Page:Ribot - Revue philosophique de la France et de l’étranger, tome 12.djvu/402

Le texte de cette page a été corrigé et est conforme au fac-similé.
398
revue philosophique

les occupations guerrières font obstacle au progrès des sciences, elles retardent le moment où l’esprit émancipé de l’autorité des idées primitives arrive à reconnaître les lois naturelles. En troisième lieu, et avant tout, l’effet en question est le résultat de expérience visible et continue de la causation personnelle, que le régime militaire fournit.
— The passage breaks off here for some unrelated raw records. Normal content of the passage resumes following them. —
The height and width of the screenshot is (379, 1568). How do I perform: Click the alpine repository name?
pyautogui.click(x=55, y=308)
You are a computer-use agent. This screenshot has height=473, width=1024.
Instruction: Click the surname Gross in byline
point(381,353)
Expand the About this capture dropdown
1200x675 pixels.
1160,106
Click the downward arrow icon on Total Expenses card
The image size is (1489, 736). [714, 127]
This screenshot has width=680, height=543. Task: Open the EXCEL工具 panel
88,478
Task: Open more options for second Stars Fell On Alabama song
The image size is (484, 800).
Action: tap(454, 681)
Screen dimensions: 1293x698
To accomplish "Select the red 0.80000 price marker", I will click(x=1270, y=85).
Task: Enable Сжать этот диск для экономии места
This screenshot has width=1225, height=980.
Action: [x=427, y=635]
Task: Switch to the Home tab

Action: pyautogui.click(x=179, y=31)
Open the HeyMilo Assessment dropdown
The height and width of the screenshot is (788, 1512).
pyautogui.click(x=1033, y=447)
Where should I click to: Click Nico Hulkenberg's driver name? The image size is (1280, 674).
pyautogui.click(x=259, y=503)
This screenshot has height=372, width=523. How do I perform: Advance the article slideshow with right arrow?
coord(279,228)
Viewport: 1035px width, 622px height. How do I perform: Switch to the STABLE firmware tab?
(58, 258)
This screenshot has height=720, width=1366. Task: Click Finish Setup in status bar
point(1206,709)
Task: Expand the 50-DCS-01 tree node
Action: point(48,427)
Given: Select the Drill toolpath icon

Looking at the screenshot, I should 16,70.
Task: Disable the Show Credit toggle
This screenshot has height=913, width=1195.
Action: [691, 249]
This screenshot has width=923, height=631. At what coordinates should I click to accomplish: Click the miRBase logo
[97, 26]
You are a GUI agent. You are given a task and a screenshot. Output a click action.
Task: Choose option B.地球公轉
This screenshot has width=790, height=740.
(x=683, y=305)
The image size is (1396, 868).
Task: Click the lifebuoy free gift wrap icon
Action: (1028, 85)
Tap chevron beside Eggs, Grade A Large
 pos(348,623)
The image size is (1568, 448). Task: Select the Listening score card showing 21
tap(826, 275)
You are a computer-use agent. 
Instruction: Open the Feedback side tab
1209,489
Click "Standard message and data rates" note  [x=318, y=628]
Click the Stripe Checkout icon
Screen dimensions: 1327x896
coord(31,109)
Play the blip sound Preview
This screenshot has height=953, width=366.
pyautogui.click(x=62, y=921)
Dans l’armée, depuis le commandant en chef jusqu’au manœuvre subalterne privé, tout mouvement est dirigé par un supérieur ; et, dans la société, plus l’enrégimentation y est complète, plus les choses se passent d’après la volonté régulatrice du souverain et de ses subordonnés. Quand il s’agit d’interpréter les affaires sociales, on ne reconnaît donc qu’une seule causation, la causation par la personne. L’histoire n’est que la suite des actes des hommes remarquables ; et l’on admet tacitement que ce sont eux qui ont formé les sociétés. L’esprit n’aperçoit pas le cours de l’évolution sociale, parce qu’il ne possède pas l’habitude de la causation impersonnelle. L’idée de la genèse naturelle des organes et des fonctions sociales est une conception totalement étrangère et paraît absurde au premier abord. L’idée d’un procès social qui se règle lui-même est inintelligible. Le militarisme donne à l’esprit du citoyen une forme non seulement moralement adaptée, mais intellectuellement adaptée à ce régime, une forme qui ne lui permet pas de penser en désaccord avec le système imposé.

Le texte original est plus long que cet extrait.